The first determining module is configured to determine, according to the first confidence coefficient, a target entity tag of the target document from the plurality of candidate entity tags, and further includes:

a seventh obtaining module, configured to obtain a candidate entity tag library, where the candidate entity tag library includes a plurality of standard entity tags corresponding to a plurality of document types;

an eighth obtaining module, configured to perform word segmentation processing on the plurality of standard entity tags, to obtain standard tag word segmentation;

the construction module is used for constructing a third inverted index table according to standard tag word segmentation corresponding to the standard entity tags;

a ninth obtaining module, configured to obtain a plurality of first training documents corresponding to the document type, and obtain training document word segmentation for each first training document word segmentation process in the plurality of first training documents;

the judging module is used for matching the training document word segmentation of each first training document with the nodes in the third inverted index table and judging whether a third node path corresponding to the training document word segmentation is included or not;

a fifth determining module, configured to determine, when the third node path is included, that a standard entity tag corresponding to the third node path is an entity tag corresponding to the first training document;

A tenth acquisition module, configured to acquire a second training document corresponding to the document type, and an entity tag of the second training document that is labeled in advance;

and the training module is used for training and generating the tag identification model according to the first training document and the corresponding entity tag thereof and the second training document and the corresponding entity tag thereof.
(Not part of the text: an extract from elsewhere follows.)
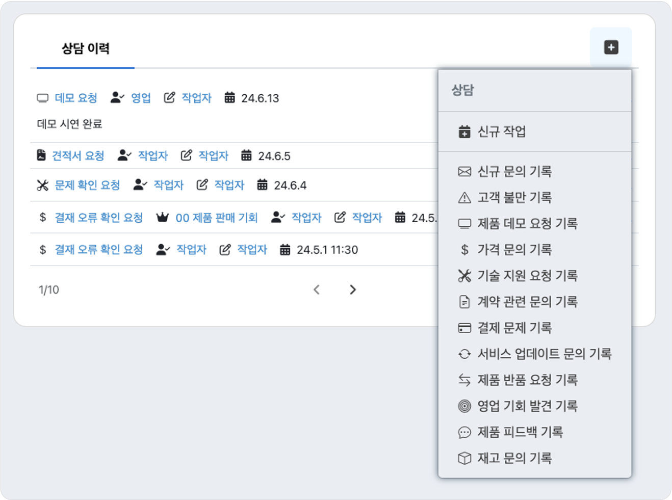Open the 데모 요청 link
9. The apparatus of claim 8, further comprising:

a fifth acquisition module, configured to acquire a document search log, a professional document, a knowledge graph, and an associated vertical document corresponding to the document type;

the sixth acquisition module is used for extracting search words in the document search log, performing word segmentation processing on the search words to acquire search word segmentation, and acquiring a first reference entity tag corresponding to the document type according to the search word segmentation;

the calculating module is used for extracting a plurality of keywords in the professional document and calculating the important value of each keyword in the keywords in the theme of the professional document according to a preset algorithm;

the second determining module is used for determining a preset number of target keywords as second reference entity tags in the plurality of keywords according to the importance value;

The third determining module is used for identifying proper nouns in the knowledge graph and the related vertical documents and determining a third reference entity label according to the proper nouns;

and a fourth determining module, configured to determine the entity tag library according to the first reference entity tag, the second reference entity tag, and the third reference entity tag.
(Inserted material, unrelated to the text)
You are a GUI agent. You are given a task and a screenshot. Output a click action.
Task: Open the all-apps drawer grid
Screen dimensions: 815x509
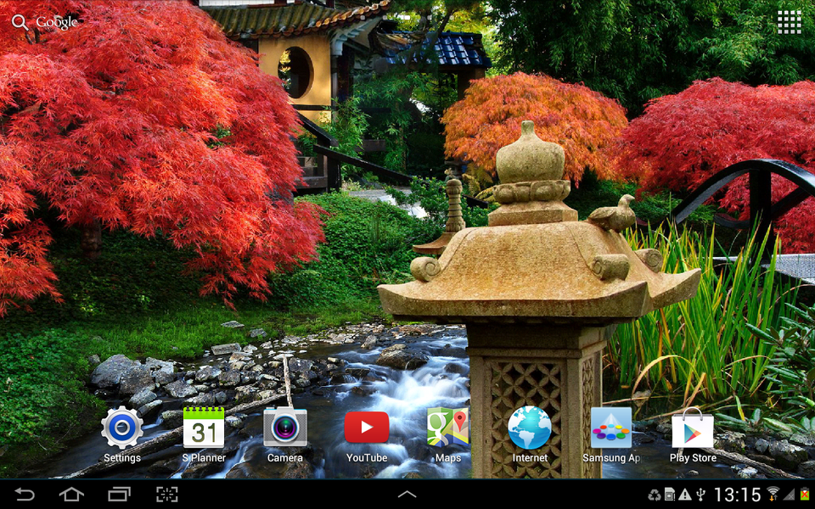[x=789, y=23]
10. The apparatus of claim 8, wherein the second acquisition module is specifically configured to:

11. The apparatus of claim 8, wherein the second acquisition module is specifically configured to:

calculating a title semantic vector of a document title of the target document;

Calculating a label semantic vector of each entity label;

12. An electronic device, comprising:

at least one processor; and

a memory communicatively coupled to the at least one processor; wherein,

the memory stores instructions executable by the at least one processor to enable the at least one processor to perform the method of determining an entity tag of any one of claims 1-7.

13. A non-transitory computer readable storage medium storing computer instructions for causing the computer to perform the method of determining an entity tag of any one of claims 1-7.